FinCEN determined that this final rule will result in an expenditure of $165 million or more annually by state, local, and tribal governments or by the private sector. FinCEN indicated that it believes that the regulatory impact analysis published in the rule as supplementary information provides the analysis required by the Act.

(iv) Other relevant information or requirements under acts and executive orders

Administrative Procedure Act, 5 U.S.C. §§ 551 et seq.

On December 8, 2021, FinCEN published a proposed rule. 86 Fed. Reg. 69920. FinCEN received over 240 comments from a broad array of individuals and organizations, including Members of Congress, government officials, groups representing small business interests, corporate transparency advocacy groups, the financial industry and trade associations representing its members, law enforcement representatives, and other interested groups and individuals. FinCEN stated that it carefully reviewed and considered each comment submitted and responded to comments in this final rule.

Paperwork Reduction Act (PRA), 44 U.S.C. §§ 3501–3520

FinCEN determined that this final rule contains information collection requirements under the Act. According to FinCEN, the new reporting requirement contained in the rule has been approved by the Office of Management and Budget (OMB). FinCEN indicated that the rule includes two information collection requirements: BOI reports (OMB Control Number 1506‑0076) and individual FinCEN identifiers (OMB Control Number 1506-0076). FinCEN stated that the total five-year average of burden hours for BOI reports is 53,270,307; additionally, FinCEN estimated that the total cost in Year 1 of initial BOI reports is $21.7 billion and that the total cost of initial BOI reports annually in Year 2 and onwards is $3.3 billion. For individual FinCEN identifiers, FinCEN estimated that the total five‑year average of time burden is 38,983 and that the total five-year average cost is $2,212,584.

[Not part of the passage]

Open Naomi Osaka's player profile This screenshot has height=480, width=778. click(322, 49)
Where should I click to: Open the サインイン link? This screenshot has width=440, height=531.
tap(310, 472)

Statutory authorization for the rule

FinCEN promulgated this final rule pursuant to section 6403 of the Corporate Transparency Act, enacted into law as part of the National Defense Authorization Act for Fiscal Year 2021. Corporate Transparency Act, Pub. L. No. 116-283, § 6403, 134 Stat. 4604, 4605 (Jan. 1, 2021). FinCEN also promulgated the rule pursuant to sections 1829b and 1951–1959 of title 12, United States Code; sections 5311–5314 and 5316–5336 of title 31, United States Code; title III, section 314 of Public Law 107-56, 115 Stat. 307; section 701 of Public Law 114-74, 129 Stat. 599; and section 6403 of Public Law 116-283, 134 Stat. 3388.

Executive Order No. 12866 (Regulatory Planning and Review)

FinCEN stated that it has been determined that this final rule is a significant regulatory action and economically significant under the Order. FinCEN stated that OMB has reviewed the rule.

Executive Order No. 13132 (Federalism)

In its submission to us, FinCEN indicated that it did not discuss the Order in this final rule.